Financial sector reform and its aftermath
Despite lofty reform promises after the July 2024 uprising, Bangladesh’s financial sector—especially revenue administration—remained trapped in inertia throughout 2025
After the political turnaround of July–August 2024, the entire year of 2025 can be described as a year of conceptual and structural reform. Even if not a year of actual implementation, it was certainly a year of study, reflection, and formulation of ideas. Across most sectors—constitutional reform, elections, anti-corruption, law enforcement, public administration, local government, capital markets, and others—efforts were underway to prepare reform reports and build consensus.
However, when it came to reform practice, the financial sector—especially banking, the capital market, and revenue mobilisation—appeared to receive the "short end of the stick." Although a White Paper was unveiled at the beginning of the year, there were no visible efforts to translate its contents into action.
Yet the core focus of the White Paper was the dissection of the recently absconded development narrative and the prescription for repairing and treating a financial sector that had fallen into a deep abyss. The fate of the White Paper seems destined to resemble that of a doctor arriving only after the patient had died.
Although the authors of the White Paper, echoing the youthful vigour of Sukanta's morning verse, struck a hopeful tone about clearing the debris from Bangladesh's socio-economic courtyard, 2025 is now departing with a sense of regret—as if promises were not kept. It is easy to infer that financial sector reform did not gain sufficient traction. Where swift action was expected, the elephantine pace of reform failed to meet those expectations.
Against a backdrop of exploitation, deprivation, inequality, rampant plunder, and unrestrained corruption—and following a mass uprising born of protest—financial sector reform did not proceed through any revolutionary measures. Even knowing it was not easy, those currently holding the reins have cautiously embarked on a classical economic path, attempting to do something over time. Thieves will steal—that is inevitable—but signs of vigilance on the part of the householder are hardly visible.
It is true that capital flight has declined, remittances have gradually increased, the dollar's volatility has somewhat stabilised, there have been no major natural disasters demanding extraordinary expenditure, and spending on mega projects has been curtailed. Despite no tangible improvement in governance or accountability, it is being claimed that the economy in 2025 has remained relatively healthy.
But soaring inflation and relentless price hikes are pushing the livelihoods of ordinary people to the brink of an economic ICU. A private sector starved of investment continues to fuel rising unemployment. Instead of advancing towards resilience and coordination, efforts are falling behind.

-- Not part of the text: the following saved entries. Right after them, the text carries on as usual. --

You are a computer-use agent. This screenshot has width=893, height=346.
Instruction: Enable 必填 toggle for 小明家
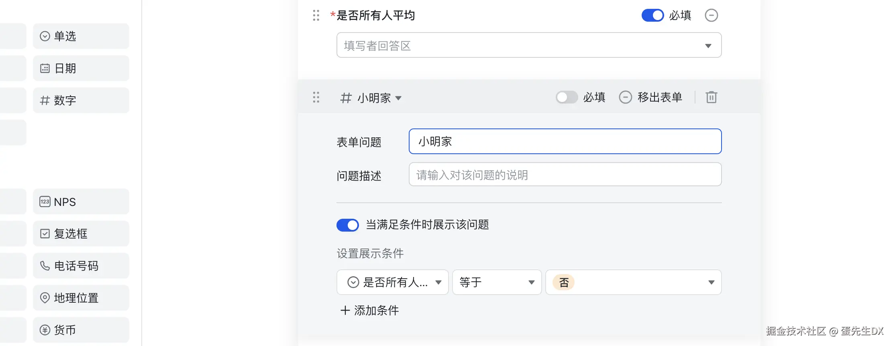(567, 97)
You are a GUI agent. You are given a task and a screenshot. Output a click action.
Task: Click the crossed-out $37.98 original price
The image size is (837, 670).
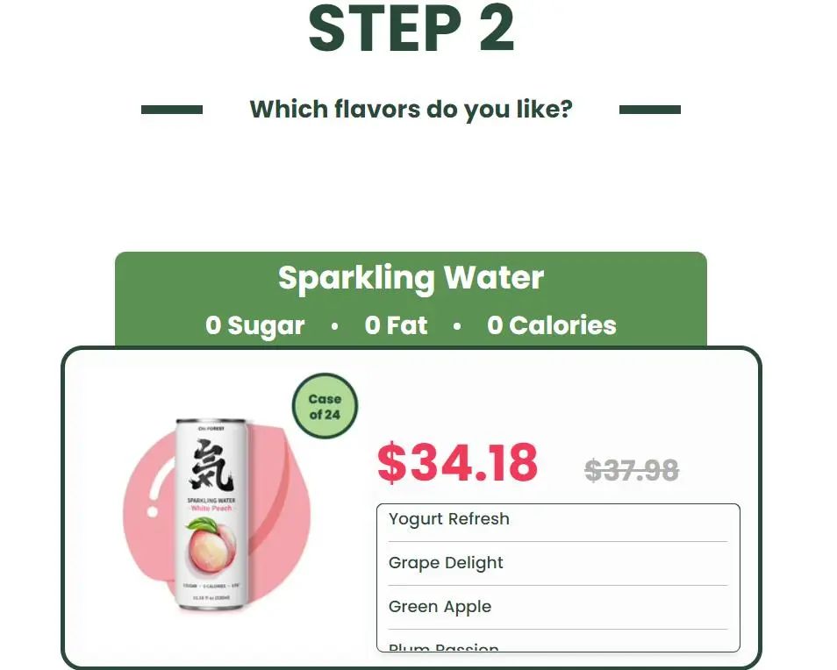pos(632,471)

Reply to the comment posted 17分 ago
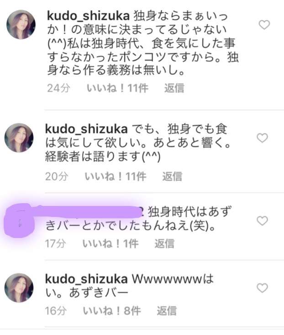point(164,243)
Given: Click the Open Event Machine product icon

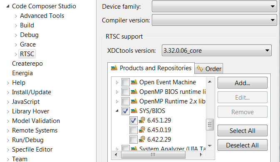Looking at the screenshot, I should click(x=134, y=82).
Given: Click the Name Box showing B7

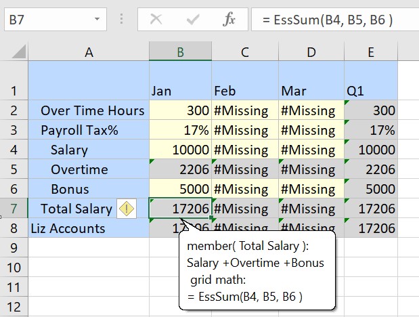Looking at the screenshot, I should tap(47, 19).
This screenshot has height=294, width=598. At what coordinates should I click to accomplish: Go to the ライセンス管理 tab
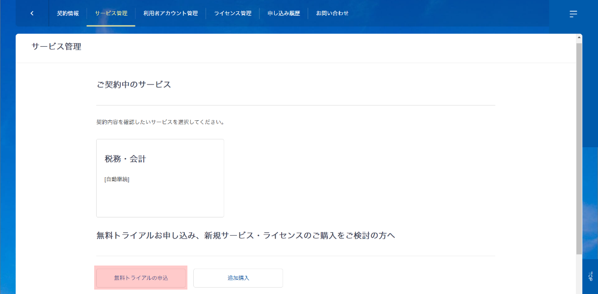coord(233,13)
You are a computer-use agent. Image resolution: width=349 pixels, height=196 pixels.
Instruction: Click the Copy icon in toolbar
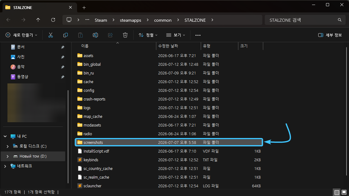coord(66,35)
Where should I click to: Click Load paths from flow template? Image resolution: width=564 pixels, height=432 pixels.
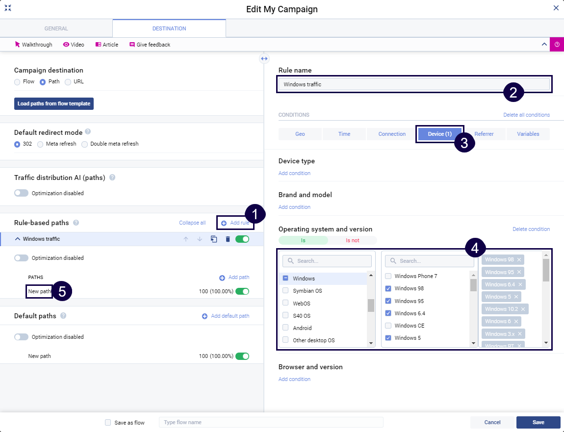[x=54, y=104]
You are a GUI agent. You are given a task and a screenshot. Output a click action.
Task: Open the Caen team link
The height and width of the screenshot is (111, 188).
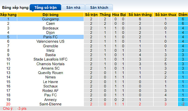click(51, 24)
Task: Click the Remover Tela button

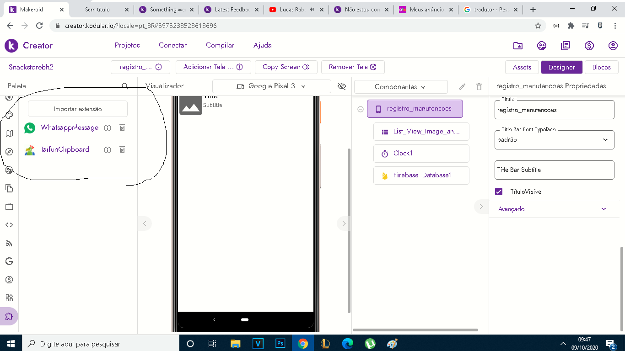Action: (352, 67)
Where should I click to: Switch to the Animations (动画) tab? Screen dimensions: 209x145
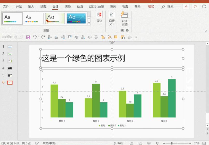pyautogui.click(x=80, y=7)
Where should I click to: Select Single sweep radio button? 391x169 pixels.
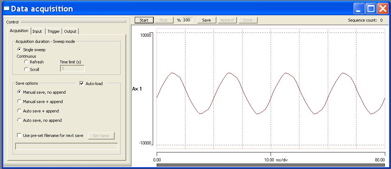19,50
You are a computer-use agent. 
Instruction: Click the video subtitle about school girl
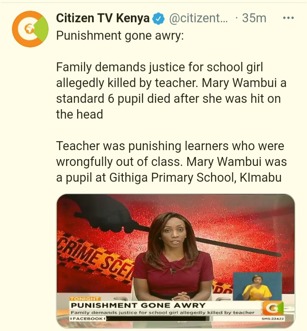162,312
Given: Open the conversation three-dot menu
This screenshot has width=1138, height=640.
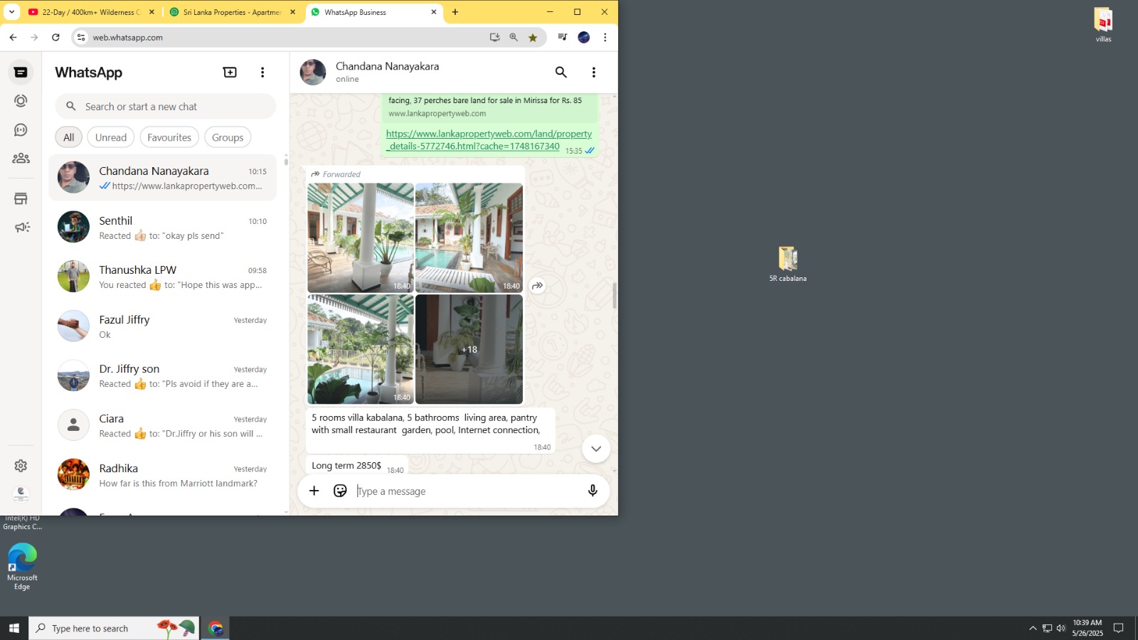Looking at the screenshot, I should 593,73.
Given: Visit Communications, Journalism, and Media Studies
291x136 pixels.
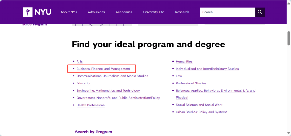Looking at the screenshot, I should click(112, 76).
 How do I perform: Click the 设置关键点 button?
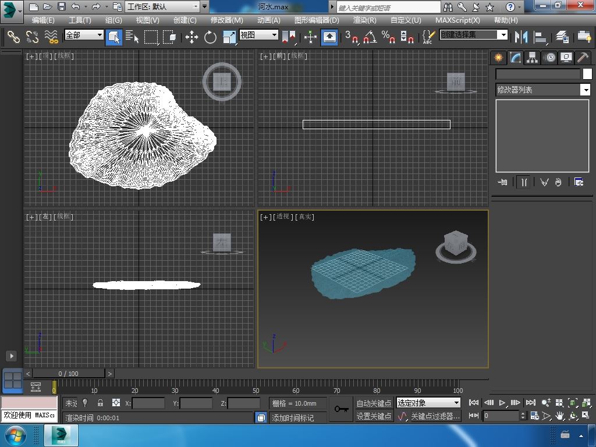(374, 416)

If there is unearned money, it will inevitably be laundered. If one calculates how much of the reported remittance inflow actually consists of expatriate workers' earnings versus illicitly siphoned funds returning with a 2.5% incentive, the true level of remittance inflow becomes clearer.
Even if remittances arrive and reserves rise, when imports of raw materials and capital machinery decline, production is disrupted and exports fall, making it difficult to balance the balance of payments, isn't it? If the dollar price is pushed sky-high and then artificially frozen, what happens to investment and trade must be examined; too much time is being spent on experimentation.
One of the most discussed reform issues in the financial sector in 2025 was revenue reform. To advise the government on customs and tax policy reform, revenue management and administration, institutional capacity building, integrity, good governance, citizen engagement, and stakeholder participation at the National Board of Revenue (NBR)—which collects about 87% of the state's total revenue—a five-member advisory committee was formed in October 2024 by the interim government that followed the July 2024 mass uprising.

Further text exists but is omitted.